I hold France and China responsible for the new, viable era of manned space travel. These two countries, for their own oddly convergent reasons, opted to become militarily self-sufficient from their former superpower partners, this self-sufficiency leading them to develop indigenous missile technologies which could be, and were, upgraded to commercially viablle space launchers. This desire, the BBC notes, served the future ESA nicely.
Ariane grew out of the failed Europa rocket programme of the late 1960s.
Europa, you will recall, was a UK-initiated project for which the British, the French and the Germans would each provide a stage.
Only the British contribution - derived from its Blue Streak missile - worked on each of the four launches.
When the Brits walked away, the French and the Germans decided to stick with it.
The rest, as they say, is history.
The Franco-German alliance had a strong incentive to succeed.
They'd developed a couple of telecommunications satellites called Symphonie; and when it became clear Europa could not launch them, the two nations approached the US to get a ride on one of its Delta rockets.
The then US President, Richard Nixon, agreed but, keen to protect the market monopoly enjoyed at the time by the Intelsat organisation, told the Europeans that Symphonie could not be used commercially. They could use them only as technology demonstrators.
"Guaranteed independent access to space" is now one of the core missions of the European Space Agency, which has led much of the Ariane development down the years. And you can understand why.
The European Space Agency's Ariane series of rockets after 1979 quickly went on to become commercially quite viable, in much the same way that China, after its brief flirtation with manned space travel under Mao in the 1970s, ended up producing its own commercially viable Long March series of rockets. Neither program, it should be noted, bothered with manned spaceflight for a generation. By the time that these actors proved the space industry to be economically viable, post-Soviet Russia went on to follow suit, while among other state actors Japan, India and (soon) Brazil and South Korea went on to develop their own more-or-less indigenous space technologies. These states and state-like entities, notably, didn't go into space with the intent of immediately putting people into space. They went into space with the intent of making money and developing the viable industry models that saved space from the power posturing of the Cold War. Space is just a business now.

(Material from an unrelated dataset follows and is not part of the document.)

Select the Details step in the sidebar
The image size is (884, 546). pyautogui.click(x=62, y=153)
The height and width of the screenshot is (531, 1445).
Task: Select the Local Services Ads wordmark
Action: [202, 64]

Now, in the second decade of the 21st century, after unmanned space travel has proven itself profitable, manned space travel may finally become economically viable thanks to the development of the space tourism industry, which seems to be capitalizing on the interest of any number of people in experiencing spaceflight, even if only for brief periods of time. I'd go. Established spacefaring countries like Russia with sufficient interest in capitalizing on this market have already demonstrated their interest, and I can imagine other spacefaring powers following Russia if space tourism does work out. Eventually, space tourism will progress from brief hourly-long suborbital flights to extended residences in hotels, and the sphere of the human presence in space will slowly expand as the economics and technology permits.
There is going to be a second Moon Race, this one probably Sino-American, but I'm willing to bet, oh, $C20, that a permanent manned presence will lag long behind the second round of manned landings. (Any takers?) In the meantime, I expect manned missions to Mars and perhaps some nearish asteroids in my my lifetime, but nothing more than that. Going to Mars or Ceres is cool, at least. What is there to attract significant non-scientific interest to Mercury, significant enough to bring humans? Robots are just so much more survivable: no human can hear the keening of Titan's winds, after all.
(No, I don't think that mining of anything is going to be relevant, mainly since the value of the materials that can be transported to Earth is risible and there's no way short of a space elevator or a dinosaur-killer impact to bring the masses of potentially useful metals in the asteroid belt down to Earth. Yes, maybe emergent space colonies might make things easier, but don't count on them to mature into usefulness for a while.)
What do you think about manned space travel? Is it doomed to be far more restricted in scope and space than robotic space travel? Or am I being pessimistic? Am I missing something?